Au total, les engagements du secteur s’élèvent à 3,2Mds d’euros (1,75Md de mesures extracontractuelles et de solidarité et 1,5Md d’investissement).

Régime de catastrophe sanitaire

Parmi les autres mesures annoncées, la FFA a indiqué avoir lancé des travaux aux côtés du ministère de l’Economie et des Finances en vue de la construction d’un futur régime de catastrophe sanitaire. « Dans nos discussions, nous avons identifié quatre questions clé autour de ce futur régime : quel type d’évènement entrera dans le dispositif ? Quels préjudices doivent être pris en compte ? Quelles seront les entreprises indemnisées et quel sera le moyen de financement de ce régime ? », précise la présidente de la FFA qui devrait être en mesure de présenter une « proposition viable » au début de l’été.
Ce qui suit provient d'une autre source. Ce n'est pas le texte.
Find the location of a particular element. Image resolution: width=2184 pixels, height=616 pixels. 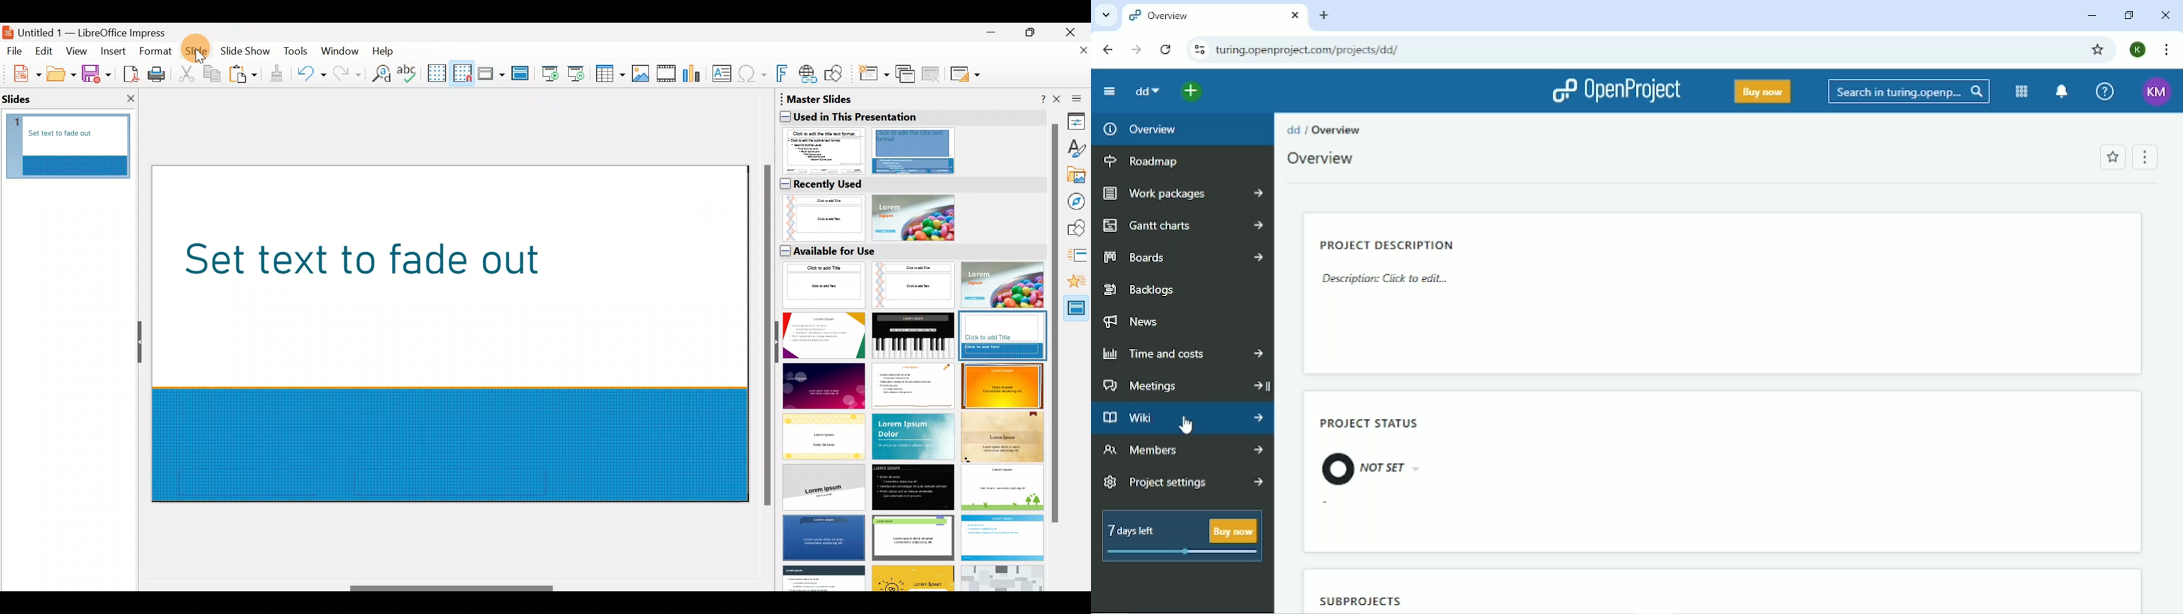

Maximise is located at coordinates (1034, 35).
« Dans la réflexion engagée avec les pouvoirs publics, ce futur régime ne pourra fonctionner que s’il s’inscrit dans un partenariat public/privé avec la garantie de l’État », rappelle de son côté Jean-Laurent Granier, PDG de Generali France et vice-président de la fédération. « Il ne s’agit pas de monter une simple assurance « presse-bouton », mais bien de réfléchir à la mise en place d’un mécanisme organisé sur la durée, avec la constitution de provisions de longs termes dans lesquelles nous pourrons puiser ».

Perte de valeur des actifs

De son côté, Thierry Martel, directeur général de Groupama, également vice-président de la FFA, a rappelé que la situation engendrée par le covid-19 mettait à mal les engagements des assureurs sur l’épargne. « La perte de valeur de nos actifs est aujourd’hui de plus de 250Mds d’euros. Lorsque l’on a des engagements investis en euros, ce sont nos fonds propres qui compensent cette perte de valeur », explique-t-il. « Les normes comptables auxquelles nous sommes soumis nous empêchent aujourd’hui de constituer des provisions lorsque la situation le permet. Il faut repenser l’assurance sur le temps long ».

« Nous réaffirmons notre volonté de participer à la solidarité nationale et d’anticiper la sortie de crise dans la limite de nos moyens. Notre première responsabilité vis-à-vis de nos assurés c’est de préserver la solidité de nos entreprises, comme l’ont rappelé récemment les autorités de contrôle françaises et européennes de la profession », conclut de son côté Florence Lustman.